Problem statement
This article addresses the following question:
- Why does the /.well-known/jwks.json endpoint not include some Security response headers such as X-XSS-Protection, Content Security Policy, and X-Frame-Option? Is it a security concern?
Steps to reproduce
Navigate to the tenant’s /.well-known/jwks.json, inspect the http response, and notice the missing Security Headers.
Cause
Okta’s Engineering team confirms that this is expected and does not represent any security concern, given that the /.well-known/jwks.json resource serves public information (the public keys to validate a signature issued by the Auth0 tenant).
Solution
Since this is public (and making requests has no side effects), there is no genuine concern about cross-site requests.

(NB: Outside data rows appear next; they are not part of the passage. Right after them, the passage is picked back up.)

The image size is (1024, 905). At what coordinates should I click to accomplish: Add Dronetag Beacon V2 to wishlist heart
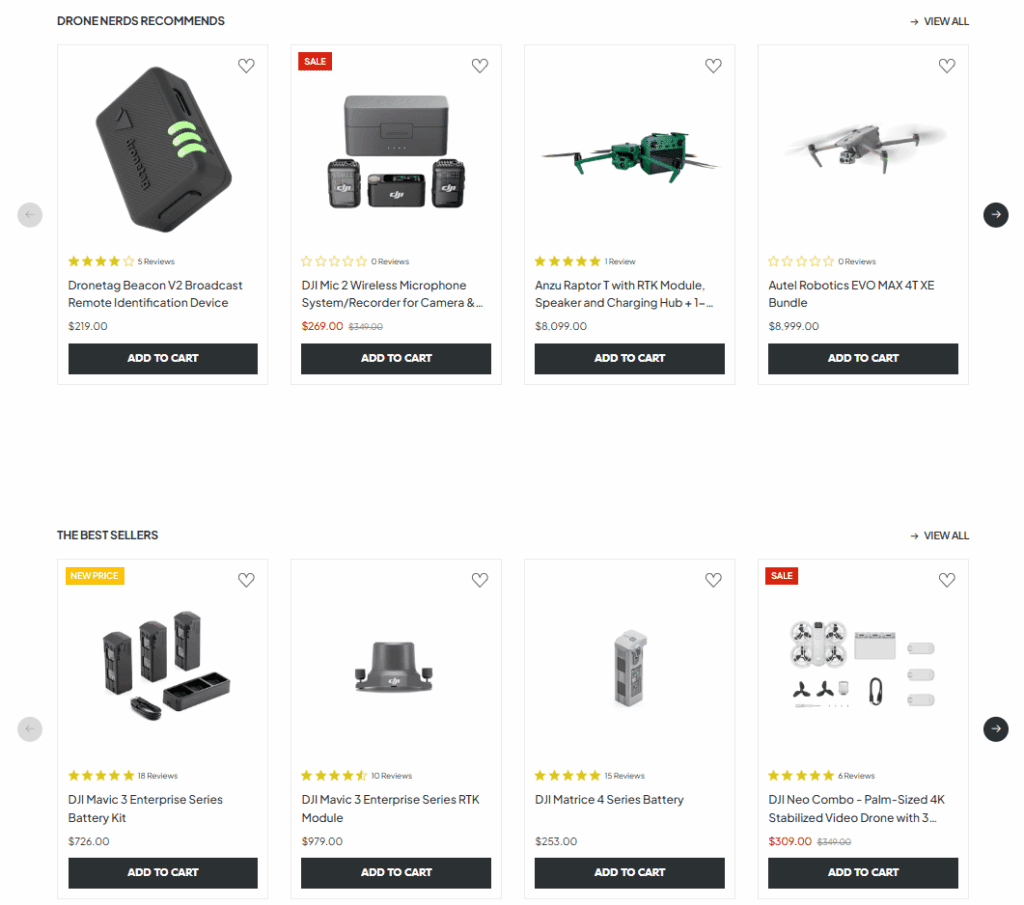click(246, 66)
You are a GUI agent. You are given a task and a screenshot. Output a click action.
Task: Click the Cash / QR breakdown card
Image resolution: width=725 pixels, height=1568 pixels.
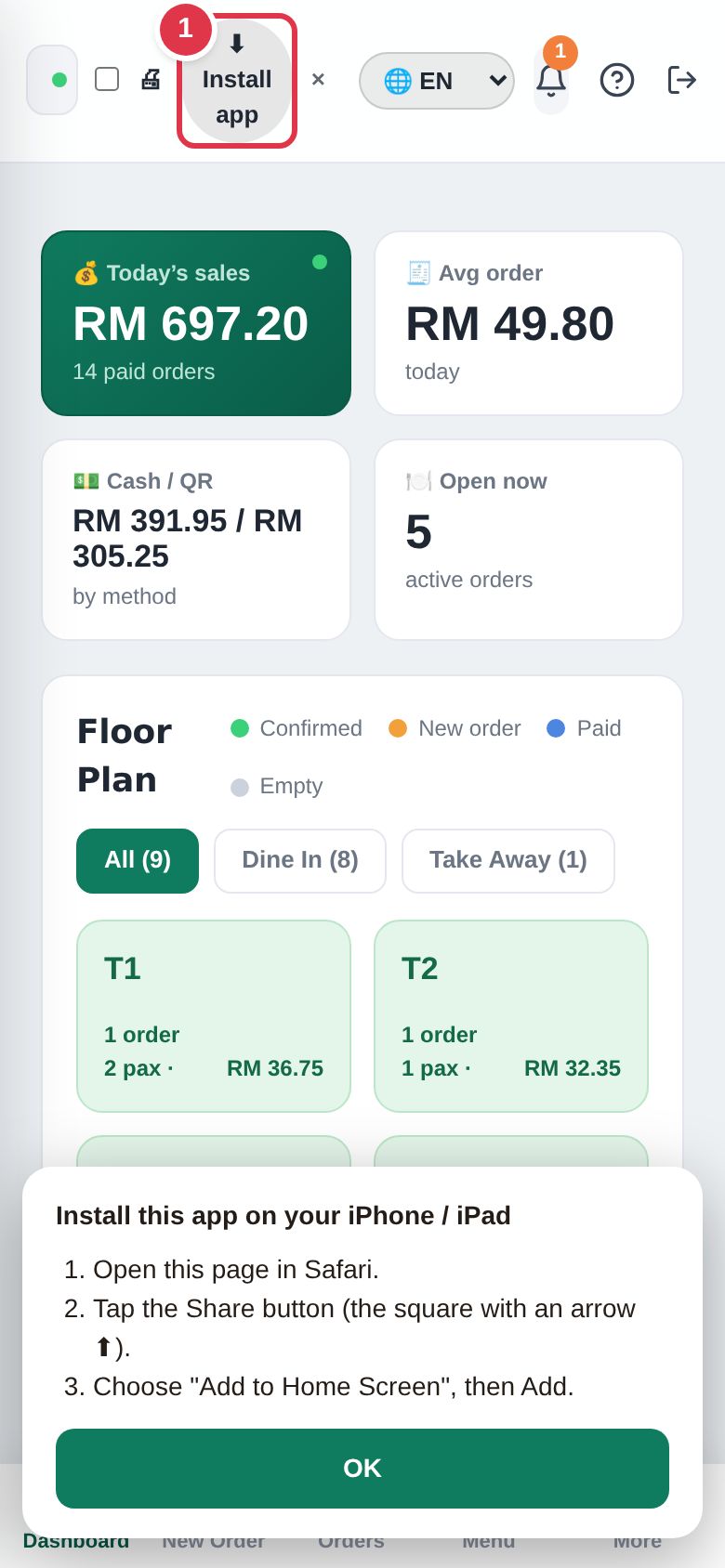coord(196,540)
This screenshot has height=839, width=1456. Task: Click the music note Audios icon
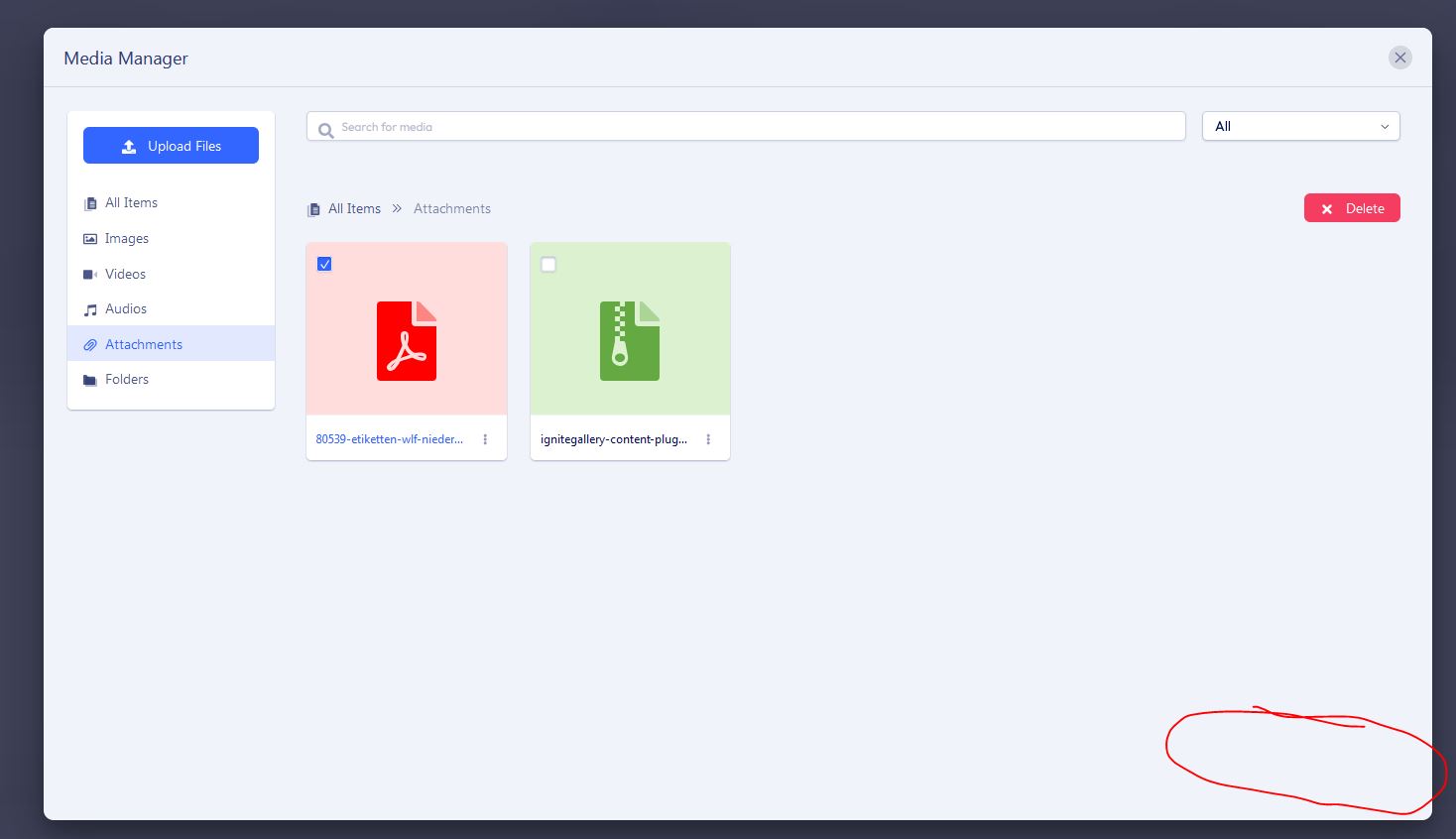(90, 309)
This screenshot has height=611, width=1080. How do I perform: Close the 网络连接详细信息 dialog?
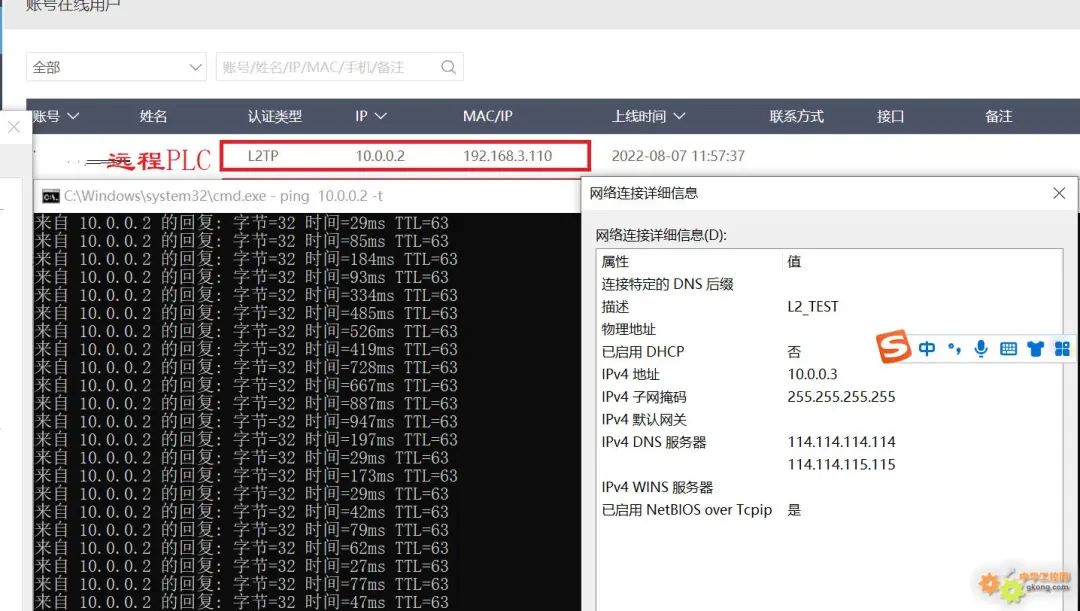click(x=1059, y=193)
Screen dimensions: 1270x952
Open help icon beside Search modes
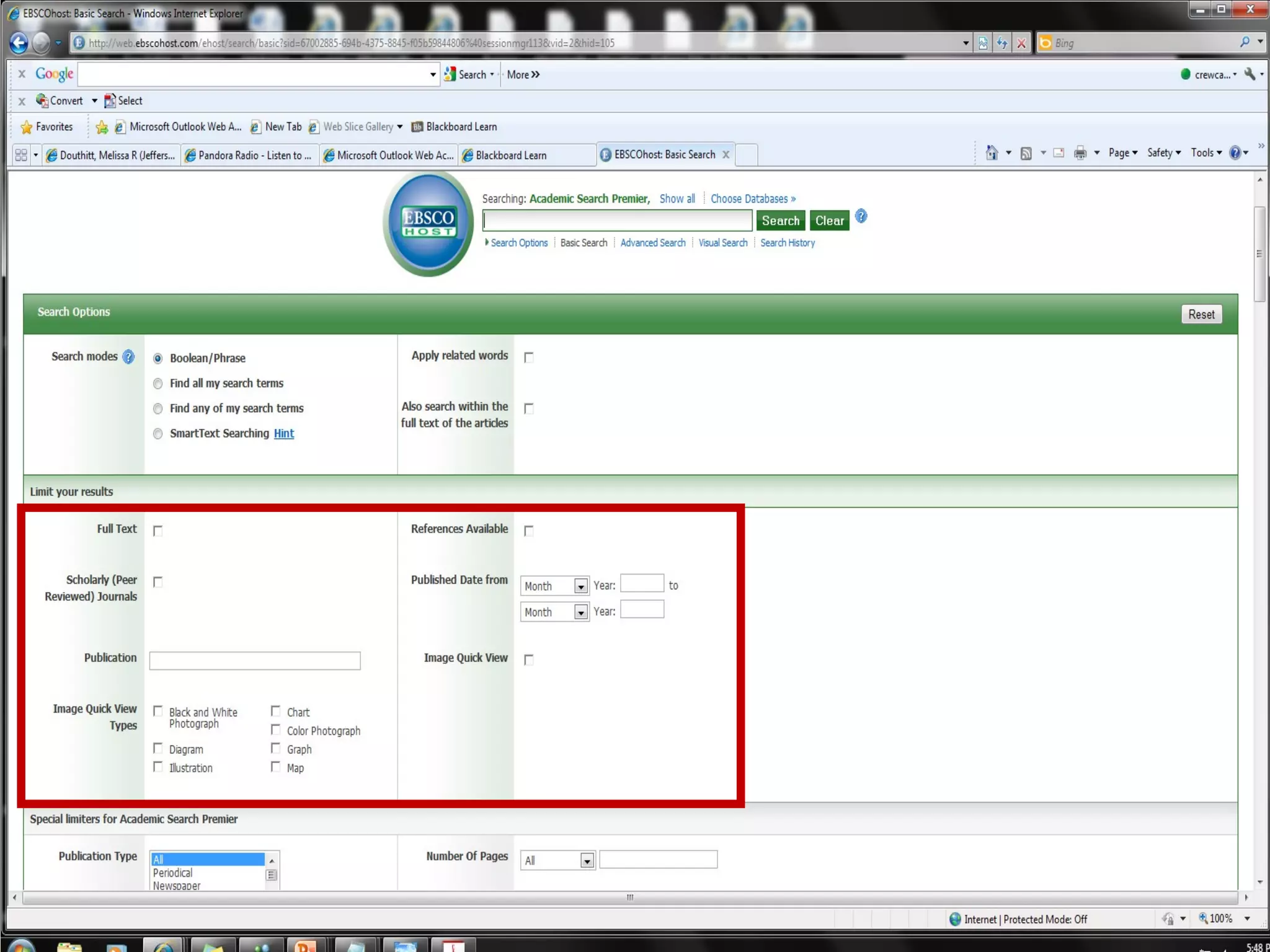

In general, a cross-site scripting attack will look to inject a malicious script to run on the given page that is loaded. An XSS attack of any sort cannot adjust/change the existing page, so as it relates to the /.well-known/jwks.json page, even if somehow there was an ability to do an XSS attack, one wouldn’t be able to change the contents of that page, and therefore there wouldn’t be an adverse effect for the apps that consume that page to do validation.
A page better suited for XSS might be, for example, our login pages/flows where a script could be introduced to, for example, log which keystrokes are made. These flows do include the necessary headers (X-Frame-Options, X-Xss-Protection, X-Content-Type-Options, Content-Type, Strict-Transport-Security, Referrer-Policy, etc). To complete an XSS, there are a lot of factors necessary, and going back to the /.well-known/jwks.json page, it is a very “static” page, so even the ability to find and exploit on that page is very, very unlikely.